## START Data for this exercise
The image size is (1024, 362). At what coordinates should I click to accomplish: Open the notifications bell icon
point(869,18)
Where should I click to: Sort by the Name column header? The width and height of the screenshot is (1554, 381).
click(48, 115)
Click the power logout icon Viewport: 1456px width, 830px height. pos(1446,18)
## END Data for this exercise
## START Data for this exercise
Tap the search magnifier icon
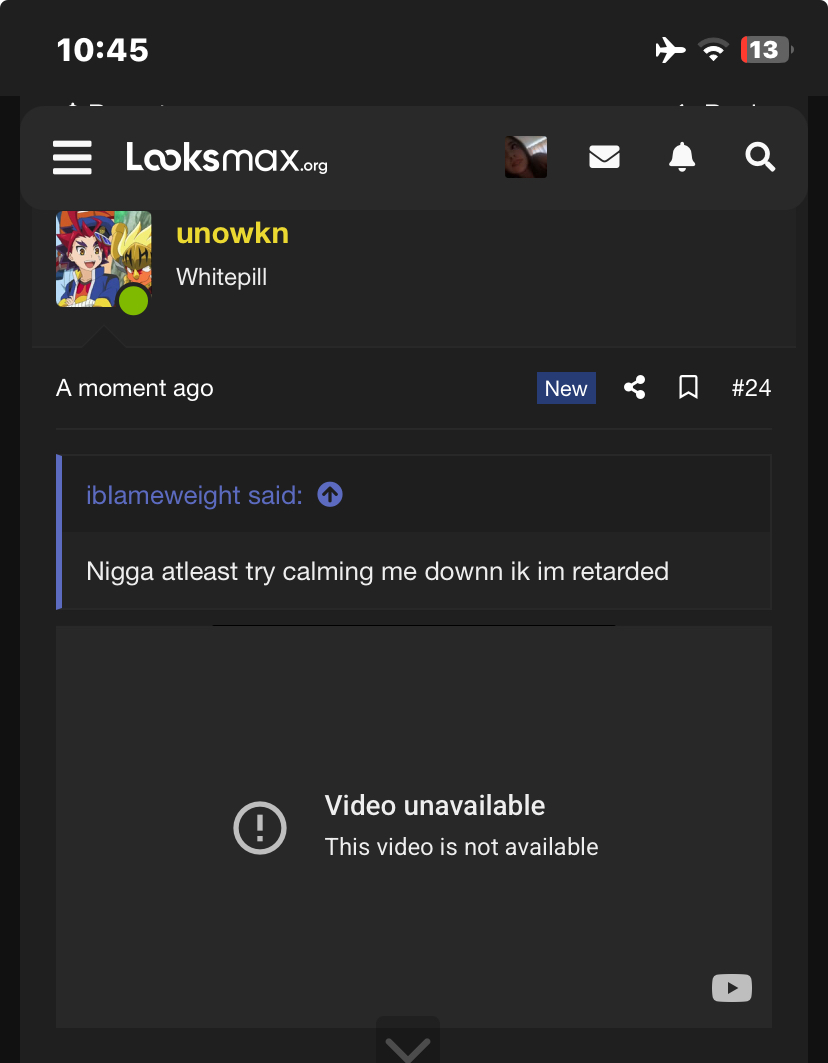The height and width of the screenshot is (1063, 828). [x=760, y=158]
## END Data for this exercise
Please find each line above that contains the word "should" and copy those lines out in full. Match case exactly.

_Final answer:_
The image size is (1024, 362). At what coordinates should I click to accomplish: Open the notifications bell icon
Where should I click to: Sort by the Name column header? The width and height of the screenshot is (1554, 381).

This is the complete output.